Instructions for the task:
Continue the travel diary entry about the Ghan train trip to Alice Springs, starting after its final sentence.

Text excerpt:
"""

MONDAY 3/29/2010 – GHAN TRAIN >> ALICE SPRINGS
At 6:30 am they called the Red Cards to breakfast. I decided to wash up using the sink rather than try to use the shower in the toilet/sink/shower room. Marcia came to our room about 7:50.
For breakfast, we had orange juice and tomato juice, Just Right cereal or Corn Flakes, fruit and yogurt compote, toast, butter, jam, pancakes, blueberries, bananas, cream.
Kim and Marcia went back to enjoy the comedy act – Lexie taking a shower. Unlike the windstorm, there was no laughter; it was uneventful.
We crossed the Finke River at 10:55 am.
We passed Ironman, a unique monument, built by railway workers to mark the site of the one-millionth concrete SLEEPER laid on the railway.
Shortly after, they called us for lunch. We ate ham and cheese, mandarin oranges, chocolate ice cream, and coconut dessert.
We pulled into Alice Springs at 12:30 pm.
Tailormade Tours escorted us from the baggage collection area (thankfully, our checked bags were there) to Aurora Alice Springs Hotel on Leichardt Terrace.
Alice Springs, where the sun shines almost every day, is the heart of Australia’s Red Center in the southern part of the Northern Territory. Alice Springs was named after the wife of the Director of Telegraphs in Adelaide. The town was settled in the 1800s, but grew after the arrival of the railway from Adelaide in 1929. The center of Alice Springs is only a few streets wide, bordered by the Todd River on one side and Stuart Highway on the other. Anzac Hill forms the northern boundary of Alice Springs.

"""

Records from a data source
"""

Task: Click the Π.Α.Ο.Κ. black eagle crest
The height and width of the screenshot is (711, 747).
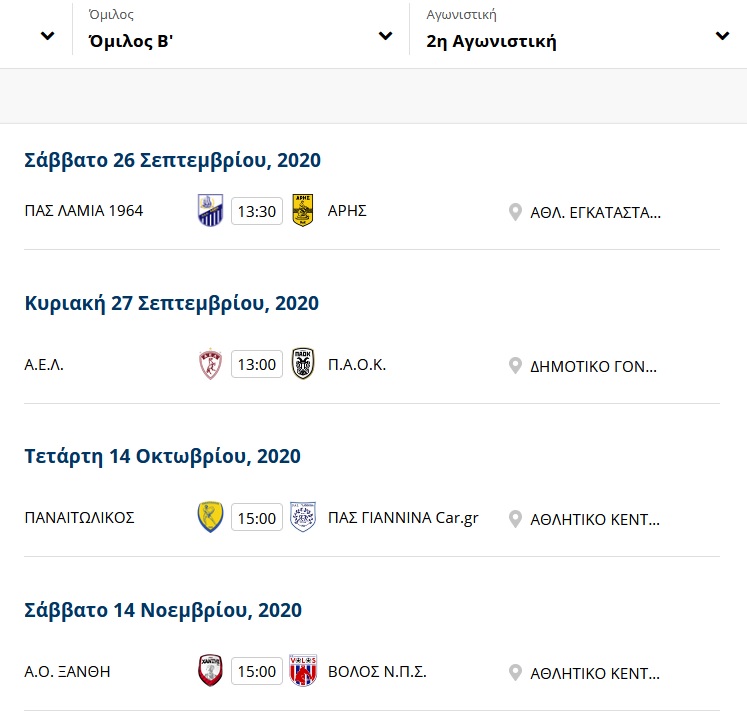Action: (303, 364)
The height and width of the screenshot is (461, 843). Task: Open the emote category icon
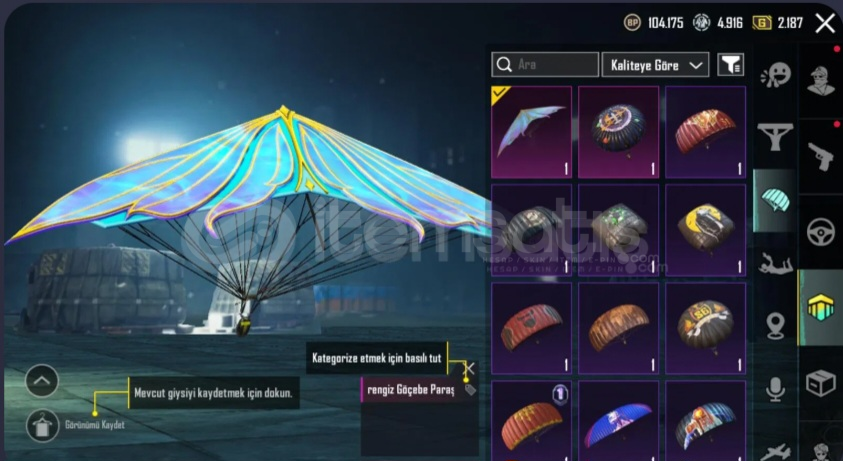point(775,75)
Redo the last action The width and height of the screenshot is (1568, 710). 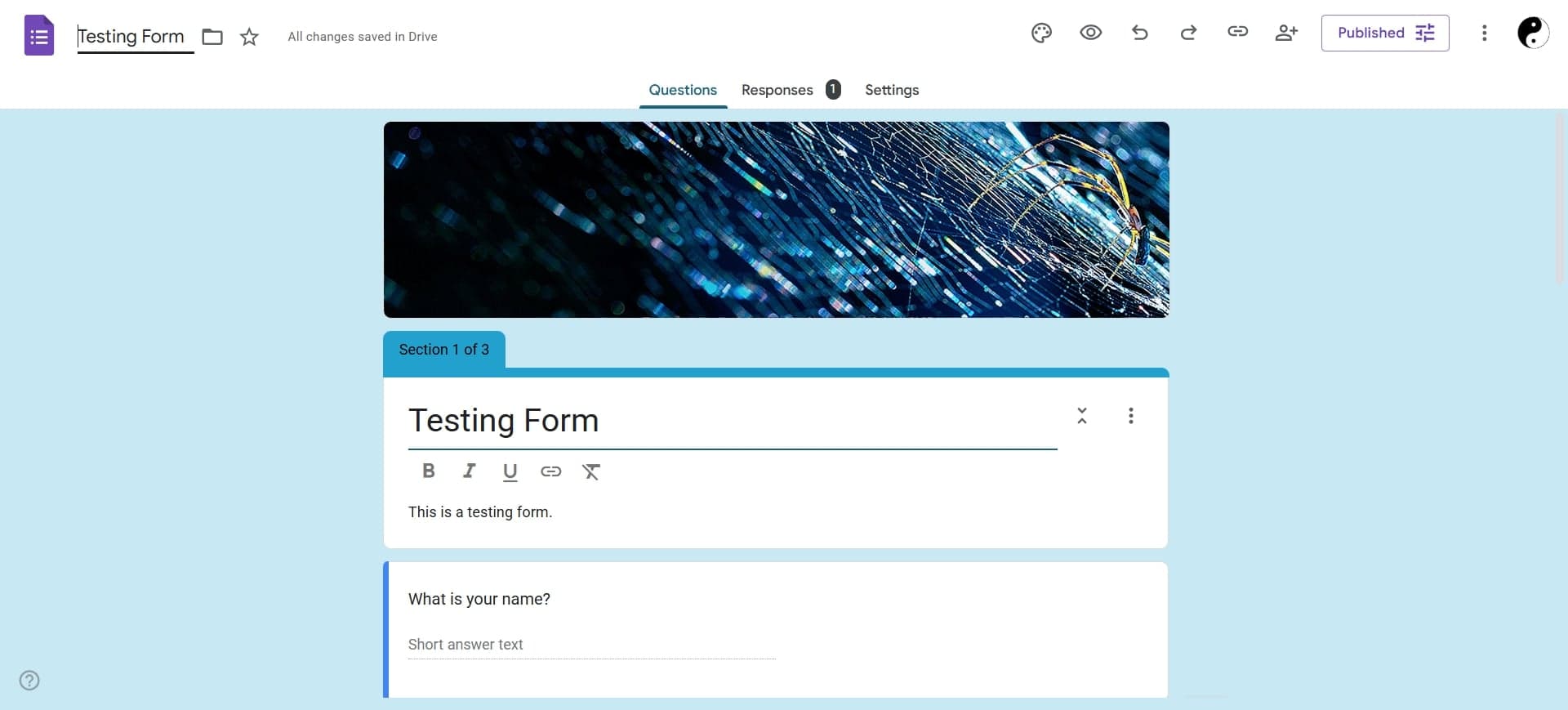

"""

Response for this exercise:
Alice Springs had 440 mm of water this year, compared to 77 mm of water last year.
We toured the Adelaide House, the first hospital in Alice Springs, also known as Australian Inland Mission Hostel. Today, it is a local history museum. Alice Springs Telegraph Station operated for 60 years before it became a school for Aboriginal children in 1932. The Royal Flying Doctor Service has a major base at Alice Springs and is home to School of the Air – the largest classroom in the world. It strikes me that the current educational experience for U.S. children during this pandemic of 2020 is similar to School of the Air that used shortwave radios and correspondence courses to reach children in remote areas of the outback.
Todd Street is the main shopping area; it’s lined with Aboriginal art galleries and crafts. Alice Springs has more art galleries per capita than anywhere else on earth! I thought about buying a DIDGERDIDOO in Alice Springs and sending it back for T.J. (but I didn’t). I did, however, buy a kangaroo leather hat in Alice Springs – my JILLAROO hat. I love that hat! It has kept my head very warm and dry for the last ten years. Unfortunately, I’ve worn it in the rain and snow so much, the leather has shrunk.